• Stated task
In the passage on soil signal anomalies below, copy word for word the portion starting at "Below, we interpret" and ending at "descriptive approaches described above.".

• Reading passage
** BEGIN **
Below, we interpret patterns that could be observed in the waveforms of our soil signals, which, although named descriptively, can be explained in accordance with their underlying physics. This interpretation is crucial for determining the parameters of our anomaly model used for data cleaning in Section 3, and generating the synthetic data used for optimizing its parameters in Section 4, in a way that does not introduce biases or misinterpretations that may result from adopting only the descriptive approaches described above.

2.2.1. Missing or Misplaced Samples

By comparing the same portions of time series data, one received by a stationary gateway and another by its nomadic counterpart, it may be seen in Figure 2 that some samples in between two consecutive sunrises (at about 03:45 h) are missing. The lack of measurements after 19:00 h that day was due to a power outage in the sensor—caused by insufficient charging of its battery to maintain operation after sunset. The time of this event may be known only to the stationary gateway, which has an internal clock with power backup independent of the sensor. Our Arduino-based end devices did not experience that, as they only operated a time counter that stopped when the power went down. Upon power restoration, the timer resumed counting samples from the last stored value. The stationary gateway can record this fact by measuring the silence period of the sensor, whereas its nomadic counterpart receives samples numbered continuously with the counter values. As a result, the  number of daily samples affected by power outages which are received by a nomadic gateway is smaller, and the waveforms of all four signals over time are distorted; note that in Figure 2b, there are only 88 samples recorded in the analyzed 24 h period, instead of the expected ≈133 samples with a 10 min sampling period, as may be seen in Figure 2a. We call this class of anomalies power gaps.
** END **
• Dataset content
** BEGIN **
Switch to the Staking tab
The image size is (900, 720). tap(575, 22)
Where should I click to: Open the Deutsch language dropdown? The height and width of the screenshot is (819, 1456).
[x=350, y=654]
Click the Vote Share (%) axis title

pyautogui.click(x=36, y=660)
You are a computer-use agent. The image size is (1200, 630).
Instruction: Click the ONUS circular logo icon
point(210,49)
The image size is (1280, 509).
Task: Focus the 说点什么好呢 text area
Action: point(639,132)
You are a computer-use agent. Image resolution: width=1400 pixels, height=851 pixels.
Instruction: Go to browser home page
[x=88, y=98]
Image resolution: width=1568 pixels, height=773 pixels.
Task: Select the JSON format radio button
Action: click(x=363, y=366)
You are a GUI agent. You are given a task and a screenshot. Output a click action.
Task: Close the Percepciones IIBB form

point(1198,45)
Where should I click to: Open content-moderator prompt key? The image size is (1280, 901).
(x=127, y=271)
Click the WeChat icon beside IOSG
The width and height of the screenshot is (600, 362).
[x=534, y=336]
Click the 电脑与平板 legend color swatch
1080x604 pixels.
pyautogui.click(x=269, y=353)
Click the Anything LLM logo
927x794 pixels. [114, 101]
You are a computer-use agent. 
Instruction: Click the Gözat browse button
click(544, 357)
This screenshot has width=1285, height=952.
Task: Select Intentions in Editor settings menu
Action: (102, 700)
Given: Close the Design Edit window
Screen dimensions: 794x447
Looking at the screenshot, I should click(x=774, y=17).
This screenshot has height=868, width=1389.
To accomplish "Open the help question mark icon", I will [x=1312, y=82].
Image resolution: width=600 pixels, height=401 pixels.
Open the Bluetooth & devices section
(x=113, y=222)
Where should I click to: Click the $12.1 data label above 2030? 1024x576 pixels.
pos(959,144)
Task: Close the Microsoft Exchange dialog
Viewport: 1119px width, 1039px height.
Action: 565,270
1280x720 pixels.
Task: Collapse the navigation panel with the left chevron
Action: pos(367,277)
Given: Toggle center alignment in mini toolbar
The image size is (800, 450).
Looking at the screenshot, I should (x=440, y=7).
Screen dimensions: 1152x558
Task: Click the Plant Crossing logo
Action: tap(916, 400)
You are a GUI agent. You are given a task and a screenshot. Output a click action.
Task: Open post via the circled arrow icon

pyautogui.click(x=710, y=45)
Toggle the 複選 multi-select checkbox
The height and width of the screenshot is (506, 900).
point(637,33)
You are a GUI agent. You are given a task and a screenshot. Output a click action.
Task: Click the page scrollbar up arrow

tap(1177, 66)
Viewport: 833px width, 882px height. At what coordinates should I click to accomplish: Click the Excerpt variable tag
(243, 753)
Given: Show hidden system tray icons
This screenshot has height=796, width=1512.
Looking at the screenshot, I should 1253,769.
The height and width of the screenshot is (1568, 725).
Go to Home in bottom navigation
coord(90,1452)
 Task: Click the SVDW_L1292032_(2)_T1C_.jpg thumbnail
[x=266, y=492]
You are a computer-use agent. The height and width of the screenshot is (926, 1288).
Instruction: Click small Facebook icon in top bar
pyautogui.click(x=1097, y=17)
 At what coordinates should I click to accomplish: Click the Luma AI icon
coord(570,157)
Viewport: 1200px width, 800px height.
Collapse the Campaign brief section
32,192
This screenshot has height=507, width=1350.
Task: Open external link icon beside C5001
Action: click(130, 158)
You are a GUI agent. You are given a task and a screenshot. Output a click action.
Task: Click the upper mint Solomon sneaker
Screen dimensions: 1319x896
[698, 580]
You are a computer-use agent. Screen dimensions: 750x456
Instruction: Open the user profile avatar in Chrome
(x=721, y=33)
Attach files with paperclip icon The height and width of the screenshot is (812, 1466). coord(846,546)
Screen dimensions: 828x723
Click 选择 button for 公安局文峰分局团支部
** END **
• Answer to the task
Below, we interpret patterns that could be observed in the waveforms of our soil signals, which, although named descriptively, can be explained in accordance with their underlying physics. This interpretation is crucial for determining the parameters of our anomaly model used for data cleaning in Section 3, and generating the synthetic data used for optimizing its parameters in Section 4, in a way that does not introduce biases or misinterpretations that may result from adopting only the descriptive approaches described above.